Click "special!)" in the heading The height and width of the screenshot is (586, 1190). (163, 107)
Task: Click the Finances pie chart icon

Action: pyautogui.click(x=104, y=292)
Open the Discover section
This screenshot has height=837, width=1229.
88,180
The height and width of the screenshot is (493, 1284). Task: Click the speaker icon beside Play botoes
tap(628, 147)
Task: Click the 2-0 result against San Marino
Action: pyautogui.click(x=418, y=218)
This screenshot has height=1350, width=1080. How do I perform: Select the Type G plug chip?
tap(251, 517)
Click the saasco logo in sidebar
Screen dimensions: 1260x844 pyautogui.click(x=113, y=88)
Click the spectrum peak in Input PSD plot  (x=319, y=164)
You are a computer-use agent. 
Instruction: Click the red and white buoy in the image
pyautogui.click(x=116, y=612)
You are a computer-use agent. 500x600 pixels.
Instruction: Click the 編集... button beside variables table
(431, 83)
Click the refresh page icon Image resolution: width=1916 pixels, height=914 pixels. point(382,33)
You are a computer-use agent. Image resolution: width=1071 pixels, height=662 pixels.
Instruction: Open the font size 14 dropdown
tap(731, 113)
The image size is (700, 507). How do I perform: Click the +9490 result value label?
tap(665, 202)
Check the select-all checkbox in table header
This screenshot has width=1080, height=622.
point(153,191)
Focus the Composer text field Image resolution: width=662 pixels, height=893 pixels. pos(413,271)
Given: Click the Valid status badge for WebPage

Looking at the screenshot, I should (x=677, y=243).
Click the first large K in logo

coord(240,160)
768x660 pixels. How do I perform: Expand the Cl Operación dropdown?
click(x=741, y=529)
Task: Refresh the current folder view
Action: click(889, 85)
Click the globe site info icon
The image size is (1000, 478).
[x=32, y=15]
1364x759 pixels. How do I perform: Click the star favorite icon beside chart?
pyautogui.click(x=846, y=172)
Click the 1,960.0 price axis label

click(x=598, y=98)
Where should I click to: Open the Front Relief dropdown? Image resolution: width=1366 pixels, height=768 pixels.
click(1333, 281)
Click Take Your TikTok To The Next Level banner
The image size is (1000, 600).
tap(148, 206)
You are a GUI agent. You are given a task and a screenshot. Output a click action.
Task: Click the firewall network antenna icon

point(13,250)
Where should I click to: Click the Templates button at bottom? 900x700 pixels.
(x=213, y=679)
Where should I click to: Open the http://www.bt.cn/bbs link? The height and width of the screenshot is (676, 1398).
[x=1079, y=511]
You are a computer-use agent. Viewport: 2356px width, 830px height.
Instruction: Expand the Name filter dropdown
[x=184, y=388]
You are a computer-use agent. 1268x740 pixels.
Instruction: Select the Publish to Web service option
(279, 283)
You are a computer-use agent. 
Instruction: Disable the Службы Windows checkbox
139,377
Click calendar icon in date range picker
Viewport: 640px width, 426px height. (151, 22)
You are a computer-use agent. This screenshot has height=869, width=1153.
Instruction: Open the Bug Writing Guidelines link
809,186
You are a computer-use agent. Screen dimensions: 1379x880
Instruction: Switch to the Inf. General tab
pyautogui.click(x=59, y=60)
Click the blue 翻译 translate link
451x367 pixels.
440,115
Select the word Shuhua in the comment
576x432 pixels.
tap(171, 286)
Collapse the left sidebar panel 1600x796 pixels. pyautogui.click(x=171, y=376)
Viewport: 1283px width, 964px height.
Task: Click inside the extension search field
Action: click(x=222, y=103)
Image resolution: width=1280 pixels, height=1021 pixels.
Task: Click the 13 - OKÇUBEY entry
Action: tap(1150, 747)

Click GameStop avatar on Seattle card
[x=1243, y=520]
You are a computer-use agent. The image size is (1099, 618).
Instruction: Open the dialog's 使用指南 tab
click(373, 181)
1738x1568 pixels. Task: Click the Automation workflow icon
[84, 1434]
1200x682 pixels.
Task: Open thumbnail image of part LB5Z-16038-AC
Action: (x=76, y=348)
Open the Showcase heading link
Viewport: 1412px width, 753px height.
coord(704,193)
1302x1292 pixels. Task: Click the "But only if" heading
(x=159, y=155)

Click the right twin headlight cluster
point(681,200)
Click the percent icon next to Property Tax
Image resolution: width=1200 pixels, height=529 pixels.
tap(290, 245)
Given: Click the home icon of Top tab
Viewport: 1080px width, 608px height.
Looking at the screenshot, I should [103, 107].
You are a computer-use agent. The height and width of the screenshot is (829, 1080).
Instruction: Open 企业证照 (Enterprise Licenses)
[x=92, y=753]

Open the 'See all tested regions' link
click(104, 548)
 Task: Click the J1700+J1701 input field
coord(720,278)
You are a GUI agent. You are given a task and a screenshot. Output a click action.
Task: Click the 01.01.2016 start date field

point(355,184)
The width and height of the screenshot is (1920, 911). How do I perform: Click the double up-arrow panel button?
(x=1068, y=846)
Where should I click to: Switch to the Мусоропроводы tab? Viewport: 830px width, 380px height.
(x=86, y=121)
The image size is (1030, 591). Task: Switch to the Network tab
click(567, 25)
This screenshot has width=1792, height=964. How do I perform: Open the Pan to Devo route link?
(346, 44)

* **Work instructions**:
Nothing but the lines from the beginning of the records through the line with "Open the Discover section" should appear, each printed exactly.

* **Exercise result**:
Click "special!)" in the heading The height and width of the screenshot is (586, 1190). (163, 107)
Task: Click the Finances pie chart icon

Action: pyautogui.click(x=104, y=292)
Open the Discover section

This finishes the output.